Simulated Author's Rebuttal

3 responses · 0 unresolved

We thank the referee for their constructive feedback on our manuscript. We address each major comment point by point below and indicate the revisions we will make to improve clarity and substantiation of our claims.

read point-by-point responses
  1. Referee: [§4] §4 (Experiments): The abstract asserts competitive results with ~5% trainable parameters, yet the provided text contains no quantitative tables, baseline comparisons, error bars, or statistical significance tests. Without these, the central performance claim cannot be evaluated.

    Authors: We agree that the experimental section requires more explicit quantitative support to allow proper evaluation of the claims. The full manuscript describes results across benchmarks, but we will expand Section 4 in the revision to include complete tables with baseline comparisons, error bars from multiple runs, and statistical significance tests where applicable. revision: yes

  2. Referee: [§3.2] §3.2 (State-Aware Adapter): No equations or state-update analysis show how SAA injects task-specific signals at the state level rather than token level, nor any verification that pre-trained Mamba dynamics are preserved. Targeted ablations isolating SAA's effect on selective state-space parameters are required to support the mechanism.

    Authors: We will add the missing equations formalizing the SAA injection into the selective state-space updates, along with analysis demonstrating preservation of pre-trained Mamba dynamics. We will also include targeted ablations that isolate SAA's specific effects on the state-space parameters. revision: yes

  3. Referee: [§3.3] §3.3 (Dual-Serialization Consistency Distillation): The description of DSCD lacks a formal loss equation or analysis demonstrating that it reduces serialization-induced instability without introducing accuracy trade-offs. Component-wise ablations comparing runs with and without DSCD are needed to establish causality.

    Authors: We will incorporate a formal loss equation for DSCD and provide analysis showing its effect on reducing serialization instability without accuracy trade-offs. Component-wise ablations comparing performance with and without DSCD will be added to establish the contribution. revision: yes

Circularity Check

0 steps flagged

No circularity: novel adapters and distillation loss are independent proposals validated by experiments

full rationale

The paper introduces two new mechanisms (State-Aware Adapter for state-level control injection and Dual-Serialization Consistency Distillation for serialization regularization) to address a stated granularity mismatch between token-level PEFT and Mamba state dynamics.
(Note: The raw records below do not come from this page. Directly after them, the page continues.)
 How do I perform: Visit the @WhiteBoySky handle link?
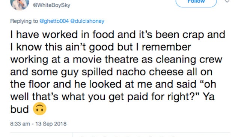pyautogui.click(x=51, y=5)
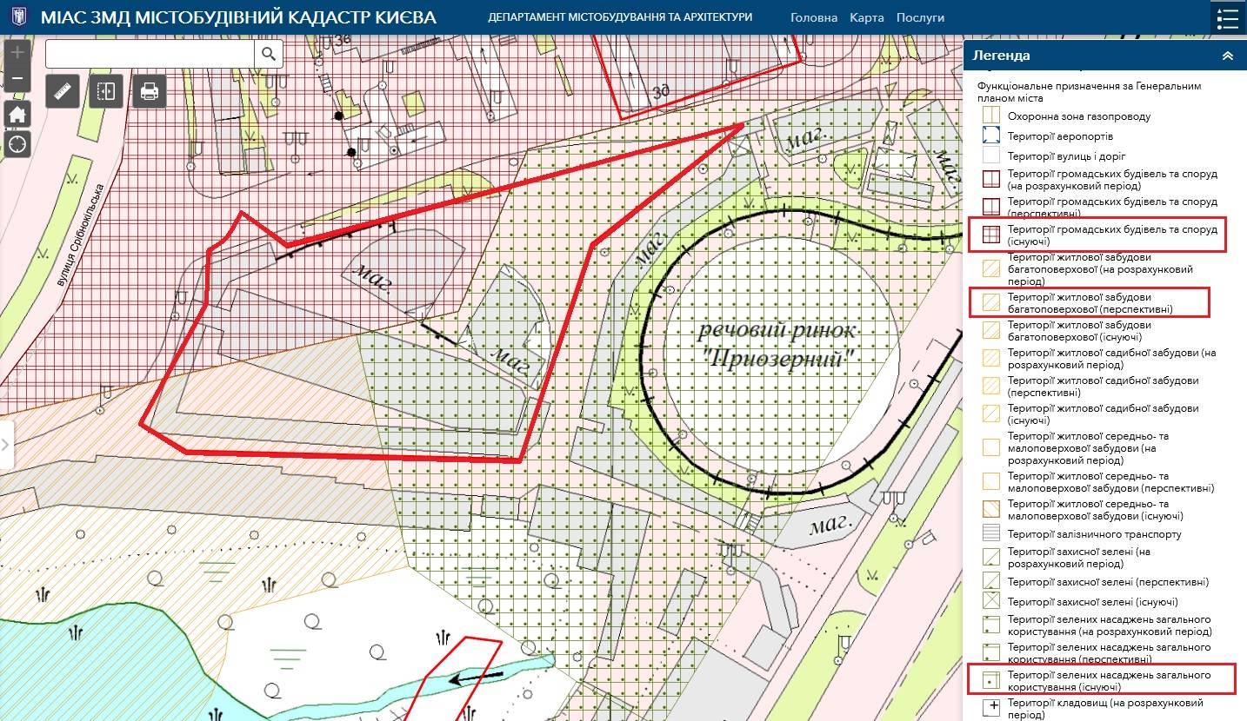The image size is (1247, 721).
Task: Open the Послуги menu item
Action: (920, 17)
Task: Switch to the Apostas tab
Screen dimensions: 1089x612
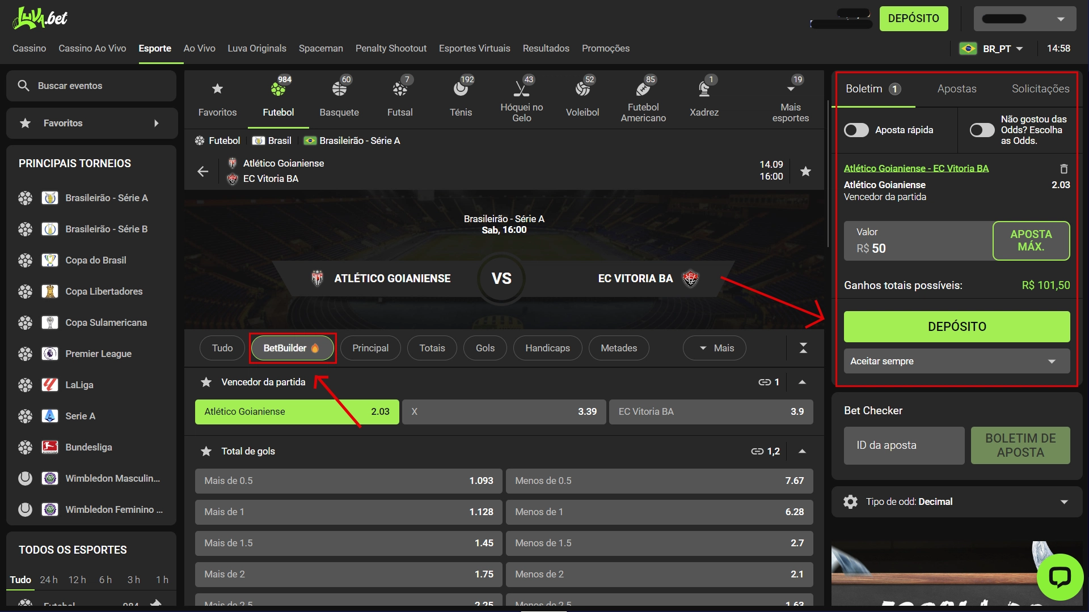Action: point(956,89)
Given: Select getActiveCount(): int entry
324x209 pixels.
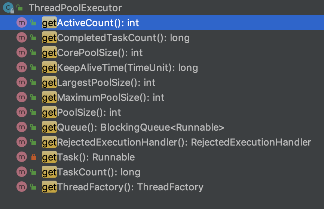Looking at the screenshot, I should (x=162, y=22).
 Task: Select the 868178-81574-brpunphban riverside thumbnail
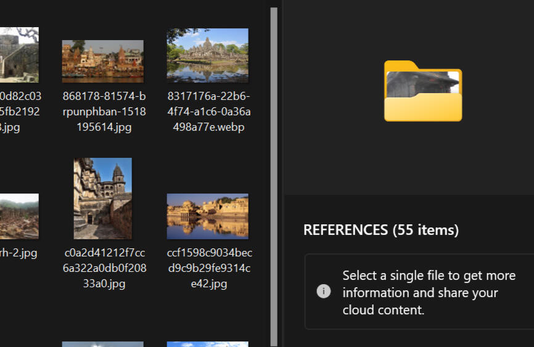click(x=102, y=61)
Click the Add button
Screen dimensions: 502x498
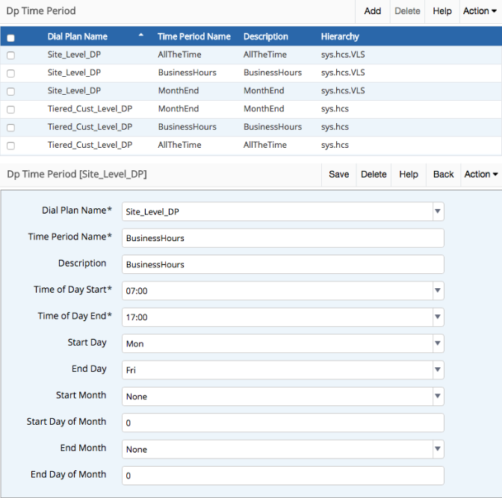pyautogui.click(x=372, y=11)
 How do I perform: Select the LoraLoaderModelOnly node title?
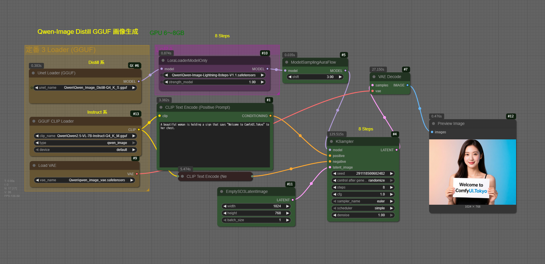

These are presented as original contributions, with performance claims resting on empirical results across benchmarks rather than any derivation that reduces outputs to fitted inputs or self-cited priors by construction. No equations, self-definitional loops, or load-bearing self-citations appear in the provided text that would force the reported ~5% parameter efficiency or competitive accuracy as tautological. The derivation chain is self-contained against external benchmarks.

Axiom & Free-Parameter Ledger

0 free parameters · 1 axioms · 2 invented entities

The central claim rests on two newly introduced modules whose effectiveness is asserted but not independently evidenced outside the paper's own experiments.

axioms (1)
  • domain assumption Mamba backbones exhibit a granularity mismatch between token-level adaptation and state-level sequence dynamics that causes existing PEFT methods to degrade.
    Invoked in the abstract to justify why Transformer PEFT cannot be transferred directly.
invented entities (2)
  • State-Aware Adapter (SAA) no independent evidence
    purpose: Inject lightweight task-conditioned control signals into selective state-space updates while keeping the backbone frozen.
    New module proposed to solve the stated mismatch; no external evidence of its behavior is supplied.
  • Dual-Serialization Consistency Distillation (DSCD) no independent evidence
    purpose: Regularize different valid point cloud serializations to reduce serialization-induced instability.
    New regularization technique introduced to stabilize training; effectiveness asserted via the paper's results.